• EXERCISE TASK
Rewrite the items from the line containing "Identify the click" through the line containing "お名前 (66, 270)" as a JSON list of strings, with one string per line and blank lines left out.

• DATASET EXTRACT
☆ ☆ ☆ ☆ ☆ ☆ ☆
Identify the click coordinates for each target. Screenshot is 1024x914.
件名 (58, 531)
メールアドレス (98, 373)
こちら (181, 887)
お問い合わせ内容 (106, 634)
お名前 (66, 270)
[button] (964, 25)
☆ ☆ ☆ ☆ ☆ ☆ ☆
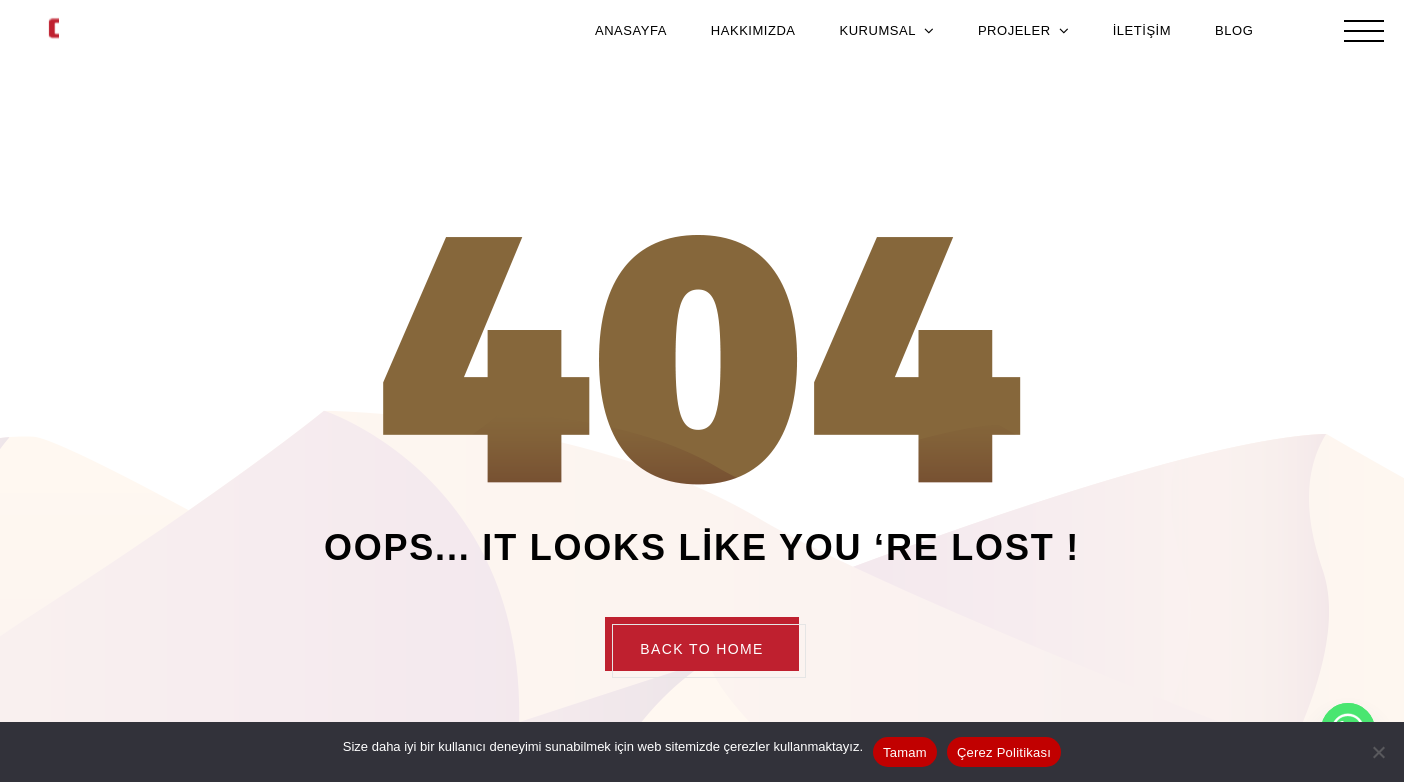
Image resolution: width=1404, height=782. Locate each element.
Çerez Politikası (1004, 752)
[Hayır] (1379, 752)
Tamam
☆ ☆ ☆ ☆ ☆ ☆ ☆
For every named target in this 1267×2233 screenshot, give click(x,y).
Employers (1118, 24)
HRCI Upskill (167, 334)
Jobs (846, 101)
☆ ☆ ☆ ☆ ☆ ☆ ☆
• REPLY
[
  "Identify the click coordinates for each target. Screenshot is 1024x914.",
  "件名 (58, 531)",
  "メールアドレス (98, 373)",
  "こちら (181, 887)",
  "お問い合わせ内容 (106, 634)",
  "お名前 (66, 270)"
]